鎖に擦れて赤くなっていた手首も、足首も。
「.....あまり、分かんないんです。
ある日を境に感情が沸かなくて、何も感じなくなって。混乱してるのかどうかも....」
「.....そう、か。辛い思いをしたんだな」
「でも、大丈夫だ。いつも通りの生活に戻ったら、きっと感情も沸くようになる」
「だから安心しろ。お前には頼れる仲間もいるしな」
硝子さんに肩を叩かれる。
するとその時、医務室のドアがコンコンと鳴ったのが分かった。
「ちょうどお前のお仲間も来たみたいだ」
「積もる話もあるだろう。私は席を外すから、たくさん話してやれ」
硝子さんはドアを開けて、医務室を出る。
同時に入ってきた3人は、何も言わずに私に飛びついた。
「......よかった。
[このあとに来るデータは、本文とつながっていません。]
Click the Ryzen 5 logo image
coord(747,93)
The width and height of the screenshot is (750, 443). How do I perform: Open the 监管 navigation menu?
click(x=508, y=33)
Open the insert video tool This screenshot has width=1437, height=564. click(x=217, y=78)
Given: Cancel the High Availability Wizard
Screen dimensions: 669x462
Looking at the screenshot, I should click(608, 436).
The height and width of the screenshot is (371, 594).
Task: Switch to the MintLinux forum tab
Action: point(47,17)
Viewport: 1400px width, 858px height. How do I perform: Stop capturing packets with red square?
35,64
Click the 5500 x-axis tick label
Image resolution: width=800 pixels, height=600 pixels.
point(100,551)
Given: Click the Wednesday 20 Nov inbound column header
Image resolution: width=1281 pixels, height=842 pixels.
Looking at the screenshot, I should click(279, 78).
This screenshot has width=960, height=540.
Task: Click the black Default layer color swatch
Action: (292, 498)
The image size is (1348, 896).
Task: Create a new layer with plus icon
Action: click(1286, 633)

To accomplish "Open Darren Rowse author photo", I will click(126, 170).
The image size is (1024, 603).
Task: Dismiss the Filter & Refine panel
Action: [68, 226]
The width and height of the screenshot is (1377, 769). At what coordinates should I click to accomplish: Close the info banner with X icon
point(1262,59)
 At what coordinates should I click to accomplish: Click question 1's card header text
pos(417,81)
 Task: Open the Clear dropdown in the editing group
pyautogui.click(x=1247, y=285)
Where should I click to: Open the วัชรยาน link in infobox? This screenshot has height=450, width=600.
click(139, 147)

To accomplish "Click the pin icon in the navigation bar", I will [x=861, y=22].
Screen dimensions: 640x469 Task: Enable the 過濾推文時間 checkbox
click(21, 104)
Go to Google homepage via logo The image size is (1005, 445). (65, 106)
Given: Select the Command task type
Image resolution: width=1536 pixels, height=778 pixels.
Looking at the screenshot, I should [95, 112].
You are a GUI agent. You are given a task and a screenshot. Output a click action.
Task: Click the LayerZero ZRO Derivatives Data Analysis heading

お前が無事で」
「ごめんな、A。俺達、真希が気づくまで疑いもしなかった」
「しゃけ.......」
久しぶりに見る3人の姿。
みんな私の姿を見て、大粒の涙を流している。
........やっと、会えた。私の大切な友達に。
「ずっと、ずっと会いたかった。みんなの声も顔も、全部遠い記憶みたいにどんどん掠れていって」
「.....よ、かった。もう、会えないかと思ってた」
涙が私の頬を伝う。
ああ、私嬉しいんだ。この空間が落ち着いてしょうがない。
......久しぶりだな。こんな感情抱くなんて。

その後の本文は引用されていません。